▸ EXERCISE PROMPT
Let the answer be the lines from the one with "Task: Edit the Example Site 1 row" to the end of the entries, copied exactly with both boundary lines kept.

Excerpts from a dataset
[Start of Attachment]

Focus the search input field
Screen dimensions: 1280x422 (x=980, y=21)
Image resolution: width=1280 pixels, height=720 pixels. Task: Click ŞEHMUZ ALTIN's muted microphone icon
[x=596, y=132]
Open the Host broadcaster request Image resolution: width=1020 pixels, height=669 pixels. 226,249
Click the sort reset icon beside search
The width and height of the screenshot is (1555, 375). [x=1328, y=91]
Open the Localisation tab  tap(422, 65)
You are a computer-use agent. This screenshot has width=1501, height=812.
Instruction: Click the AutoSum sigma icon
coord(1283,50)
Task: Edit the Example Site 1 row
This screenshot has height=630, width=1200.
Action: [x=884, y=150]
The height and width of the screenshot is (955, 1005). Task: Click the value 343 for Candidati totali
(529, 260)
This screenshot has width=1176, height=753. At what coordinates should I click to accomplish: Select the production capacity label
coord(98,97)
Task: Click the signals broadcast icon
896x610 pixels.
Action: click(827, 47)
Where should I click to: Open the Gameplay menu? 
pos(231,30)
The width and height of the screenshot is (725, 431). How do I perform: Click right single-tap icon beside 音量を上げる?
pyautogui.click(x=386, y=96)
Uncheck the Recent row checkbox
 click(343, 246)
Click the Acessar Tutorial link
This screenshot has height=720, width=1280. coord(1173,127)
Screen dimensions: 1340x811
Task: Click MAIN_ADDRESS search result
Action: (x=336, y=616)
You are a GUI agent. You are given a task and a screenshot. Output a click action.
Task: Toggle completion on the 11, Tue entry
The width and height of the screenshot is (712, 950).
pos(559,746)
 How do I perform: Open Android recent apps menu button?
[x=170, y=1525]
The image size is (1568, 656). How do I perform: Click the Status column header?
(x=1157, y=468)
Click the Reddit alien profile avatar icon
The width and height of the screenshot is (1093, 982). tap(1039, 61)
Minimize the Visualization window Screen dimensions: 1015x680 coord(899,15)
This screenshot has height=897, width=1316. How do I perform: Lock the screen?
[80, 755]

[End of Attachment]

▸ EXERCISE RESULT
Task: Edit the Example Site 1 row
This screenshot has height=630, width=1200.
Action: [x=884, y=150]
The height and width of the screenshot is (955, 1005). Task: Click the value 343 for Candidati totali
(529, 260)
This screenshot has width=1176, height=753. At what coordinates should I click to accomplish: Select the production capacity label
coord(98,97)
Task: Click the signals broadcast icon
896x610 pixels.
Action: click(827, 47)
Where should I click to: Open the Gameplay menu? 
pos(231,30)
The width and height of the screenshot is (725, 431). How do I perform: Click right single-tap icon beside 音量を上げる?
pyautogui.click(x=386, y=96)
Uncheck the Recent row checkbox
 click(343, 246)
Click the Acessar Tutorial link
This screenshot has height=720, width=1280. coord(1173,127)
Screen dimensions: 1340x811
Task: Click MAIN_ADDRESS search result
Action: (x=336, y=616)
You are a GUI agent. You are given a task and a screenshot. Output a click action.
Task: Toggle completion on the 11, Tue entry
The width and height of the screenshot is (712, 950).
pos(559,746)
 How do I perform: Open Android recent apps menu button?
[x=170, y=1525]
The image size is (1568, 656). How do I perform: Click the Status column header?
(x=1157, y=468)
Click the Reddit alien profile avatar icon
The width and height of the screenshot is (1093, 982). tap(1039, 61)
Minimize the Visualization window Screen dimensions: 1015x680 coord(899,15)
This screenshot has height=897, width=1316. How do I perform: Lock the screen?
[80, 755]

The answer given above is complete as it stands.